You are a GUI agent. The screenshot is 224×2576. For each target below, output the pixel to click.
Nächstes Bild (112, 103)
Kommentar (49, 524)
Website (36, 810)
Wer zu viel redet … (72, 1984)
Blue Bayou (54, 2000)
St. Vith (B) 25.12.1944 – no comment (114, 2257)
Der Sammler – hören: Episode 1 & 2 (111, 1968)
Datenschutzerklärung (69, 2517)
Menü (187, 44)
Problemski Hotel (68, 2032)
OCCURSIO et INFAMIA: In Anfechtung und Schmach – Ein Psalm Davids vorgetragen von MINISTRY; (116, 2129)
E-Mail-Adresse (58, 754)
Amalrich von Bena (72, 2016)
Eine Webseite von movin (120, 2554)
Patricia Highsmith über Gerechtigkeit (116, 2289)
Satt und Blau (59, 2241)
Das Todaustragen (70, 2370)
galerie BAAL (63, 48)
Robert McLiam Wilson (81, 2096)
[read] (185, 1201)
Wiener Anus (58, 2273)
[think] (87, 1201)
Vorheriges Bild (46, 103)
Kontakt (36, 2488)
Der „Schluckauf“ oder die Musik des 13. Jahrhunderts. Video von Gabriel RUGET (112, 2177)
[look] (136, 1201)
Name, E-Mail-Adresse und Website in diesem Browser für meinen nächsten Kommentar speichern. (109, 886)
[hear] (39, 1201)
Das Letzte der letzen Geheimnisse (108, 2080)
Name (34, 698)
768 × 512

____

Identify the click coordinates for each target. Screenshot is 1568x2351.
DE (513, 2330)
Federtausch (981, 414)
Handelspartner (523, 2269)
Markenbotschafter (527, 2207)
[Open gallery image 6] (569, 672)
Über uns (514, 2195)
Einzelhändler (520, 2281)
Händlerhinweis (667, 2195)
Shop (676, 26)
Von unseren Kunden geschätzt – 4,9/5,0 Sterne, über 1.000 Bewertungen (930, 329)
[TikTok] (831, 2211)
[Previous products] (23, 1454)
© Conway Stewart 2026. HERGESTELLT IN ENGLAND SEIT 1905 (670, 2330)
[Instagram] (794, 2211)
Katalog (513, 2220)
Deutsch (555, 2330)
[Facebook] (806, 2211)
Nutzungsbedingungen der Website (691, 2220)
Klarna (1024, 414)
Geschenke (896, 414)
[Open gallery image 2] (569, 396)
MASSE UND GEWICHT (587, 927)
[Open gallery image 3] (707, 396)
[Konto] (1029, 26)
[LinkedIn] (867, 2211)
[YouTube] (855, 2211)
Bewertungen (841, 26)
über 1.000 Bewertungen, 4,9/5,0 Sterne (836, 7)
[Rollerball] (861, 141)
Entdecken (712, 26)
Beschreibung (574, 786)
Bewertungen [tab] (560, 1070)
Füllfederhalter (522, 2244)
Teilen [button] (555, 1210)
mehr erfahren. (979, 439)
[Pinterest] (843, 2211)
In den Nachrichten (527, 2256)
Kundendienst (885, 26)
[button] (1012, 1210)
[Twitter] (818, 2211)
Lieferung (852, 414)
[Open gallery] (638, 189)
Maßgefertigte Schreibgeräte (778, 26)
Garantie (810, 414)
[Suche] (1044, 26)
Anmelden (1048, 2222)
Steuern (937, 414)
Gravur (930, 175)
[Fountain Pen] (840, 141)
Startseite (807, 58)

____

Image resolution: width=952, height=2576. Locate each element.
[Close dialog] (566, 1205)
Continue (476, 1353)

____

● **What is expected**
Everything above from the line containing "Identify the click" down to the line containing "Startseite (807, 58)" should be copied exactly, both end lines included, and nothing else.

● **Expected output**
Identify the click coordinates for each target. Screenshot is 1568x2351.
DE (513, 2330)
Federtausch (981, 414)
Handelspartner (523, 2269)
Markenbotschafter (527, 2207)
[Open gallery image 6] (569, 672)
Über uns (514, 2195)
Einzelhändler (520, 2281)
Händlerhinweis (667, 2195)
Shop (676, 26)
Von unseren Kunden geschätzt – 4,9/5,0 Sterne, über 1.000 Bewertungen (930, 329)
[TikTok] (831, 2211)
[Previous products] (23, 1454)
© Conway Stewart 2026. HERGESTELLT IN ENGLAND SEIT 1905 (670, 2330)
[Instagram] (794, 2211)
Katalog (513, 2220)
Deutsch (555, 2330)
[Facebook] (806, 2211)
Nutzungsbedingungen der Website (691, 2220)
Klarna (1024, 414)
Geschenke (896, 414)
[Open gallery image 2] (569, 396)
MASSE UND GEWICHT (587, 927)
[Open gallery image 3] (707, 396)
[Konto] (1029, 26)
[LinkedIn] (867, 2211)
[YouTube] (855, 2211)
Bewertungen (841, 26)
über 1.000 Bewertungen, 4,9/5,0 Sterne (836, 7)
[Rollerball] (861, 141)
Entdecken (712, 26)
Beschreibung (574, 786)
Bewertungen [tab] (560, 1070)
Füllfederhalter (522, 2244)
Teilen [button] (555, 1210)
mehr erfahren. (979, 439)
[Pinterest] (843, 2211)
In den Nachrichten (527, 2256)
Kundendienst (885, 26)
[button] (1012, 1210)
[Twitter] (818, 2211)
Lieferung (852, 414)
[Open gallery] (638, 189)
Maßgefertigte Schreibgeräte (778, 26)
Garantie (810, 414)
[Suche] (1044, 26)
Anmelden (1048, 2222)
Steuern (937, 414)
Gravur (930, 175)
[Fountain Pen] (840, 141)
Startseite (807, 58)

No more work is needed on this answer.